*Materials provided*
..............................

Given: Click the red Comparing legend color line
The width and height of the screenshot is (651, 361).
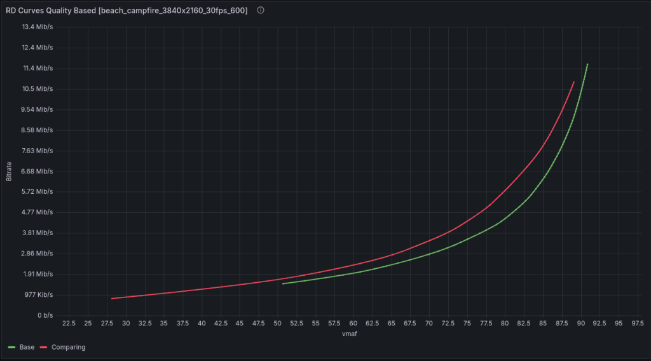Looking at the screenshot, I should point(44,348).
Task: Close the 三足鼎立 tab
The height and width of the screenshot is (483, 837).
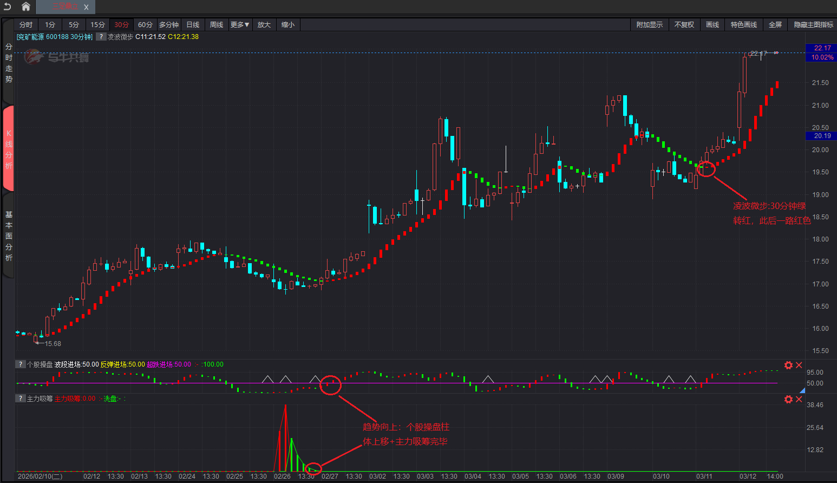Action: [x=86, y=7]
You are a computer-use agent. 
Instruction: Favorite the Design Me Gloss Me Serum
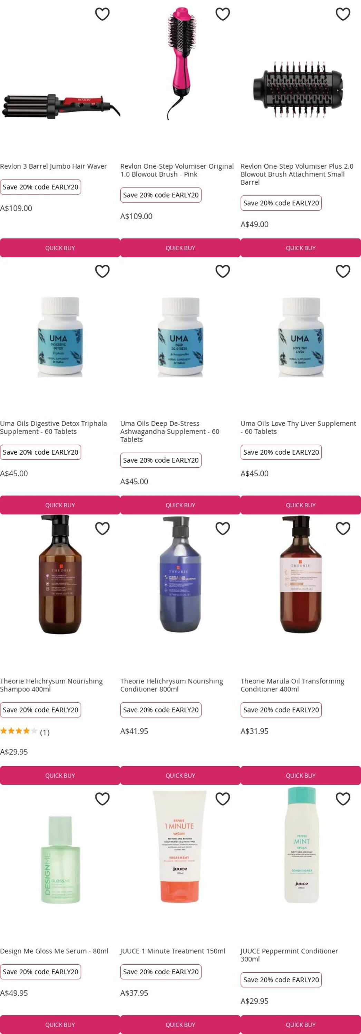click(x=102, y=799)
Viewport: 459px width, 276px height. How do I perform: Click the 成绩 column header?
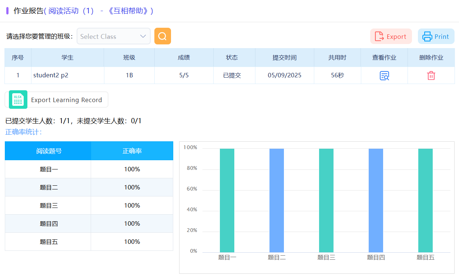184,58
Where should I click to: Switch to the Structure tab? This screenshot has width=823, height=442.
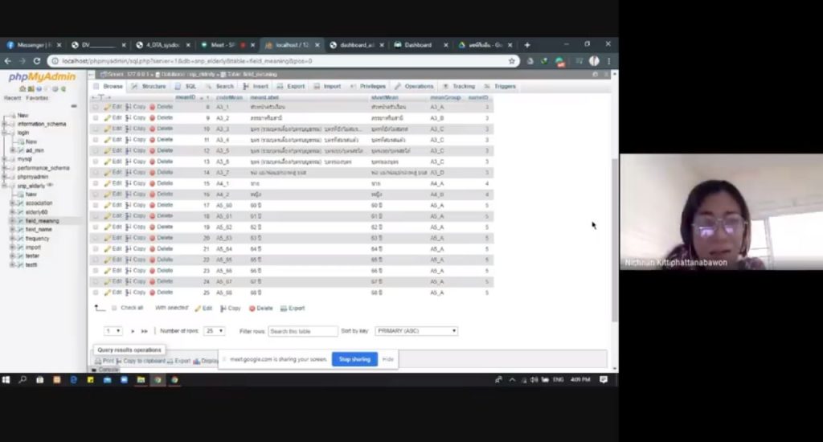tap(149, 86)
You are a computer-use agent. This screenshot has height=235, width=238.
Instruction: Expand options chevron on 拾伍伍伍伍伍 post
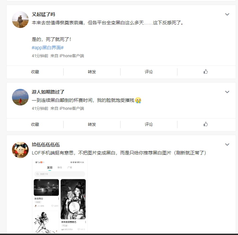pyautogui.click(x=227, y=144)
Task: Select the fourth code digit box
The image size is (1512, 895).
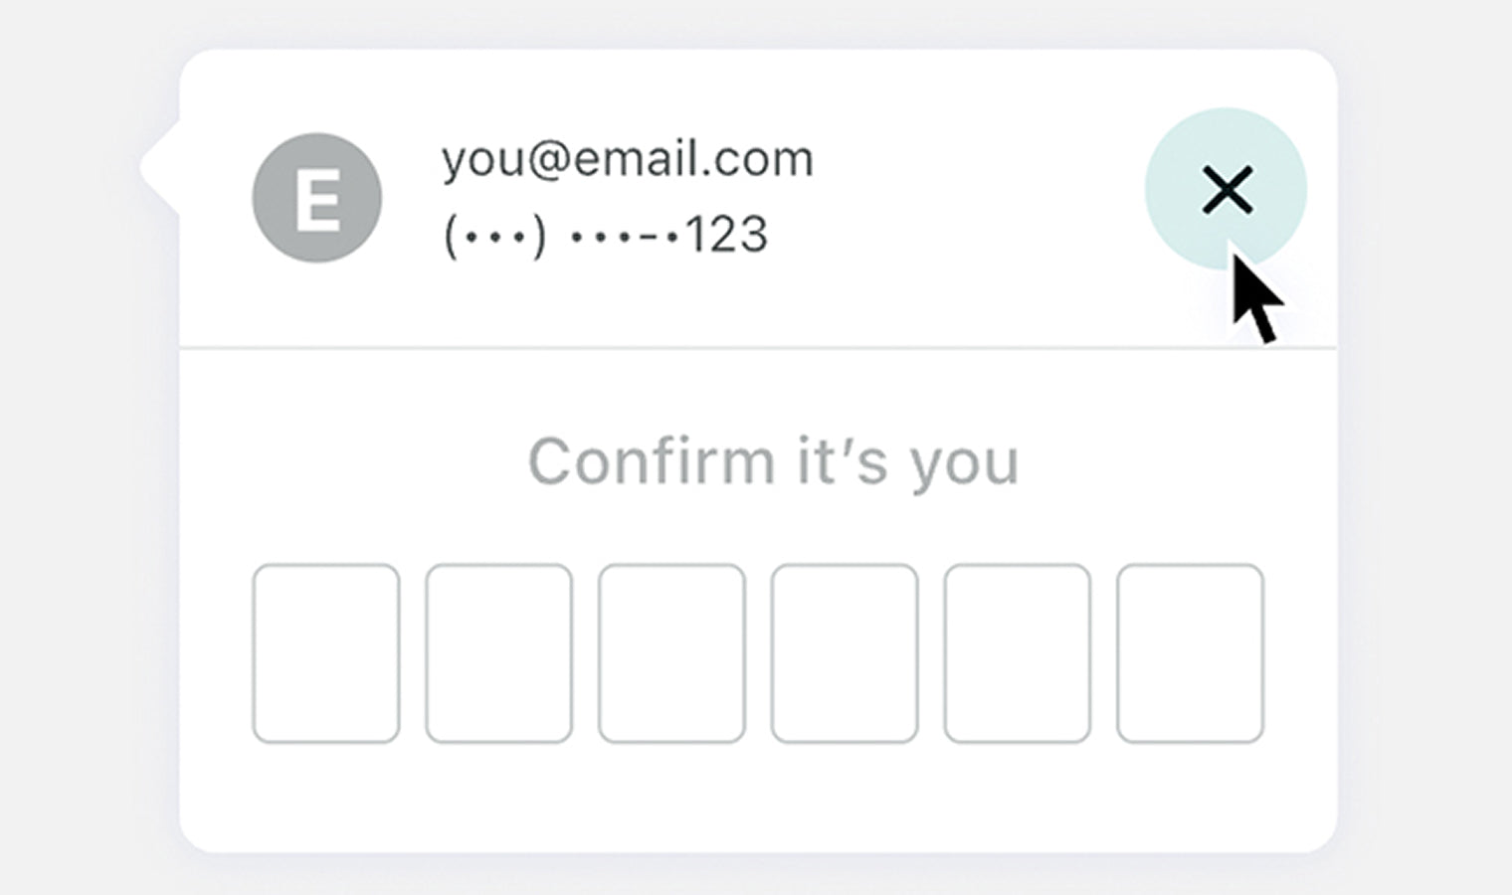Action: coord(845,653)
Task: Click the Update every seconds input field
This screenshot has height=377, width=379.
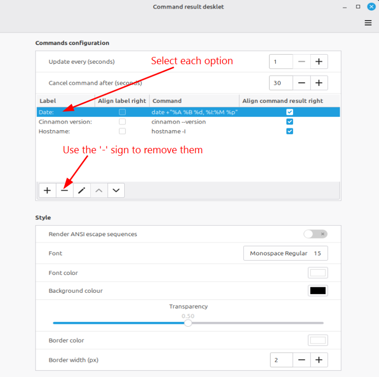Action: 281,62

..............................

*The problem*
Apart from the pictures, return the records exactly.

*Response to this exercise*
Given: Click the red Comparing legend color line
The width and height of the screenshot is (651, 361).
Looking at the screenshot, I should point(44,348).
Task: Close the 三足鼎立 tab
The height and width of the screenshot is (483, 837).
Action: [x=86, y=7]
You are a computer-use agent. 
Instruction: Favorite the Design Me Gloss Me Serum
click(x=102, y=799)
Viewport: 459px width, 276px height. How do I perform: Click the 成绩 column header?
184,58
Where should I click to: Switch to the Structure tab? This screenshot has width=823, height=442.
tap(149, 86)
You are a computer-use agent. This screenshot has height=235, width=238.
Instruction: Expand options chevron on 拾伍伍伍伍伍 post
pyautogui.click(x=227, y=144)
Task: Select the fourth code digit box
The image size is (1512, 895).
Action: coord(845,653)
Task: Click the Update every seconds input field
This screenshot has height=377, width=379.
Action: 281,62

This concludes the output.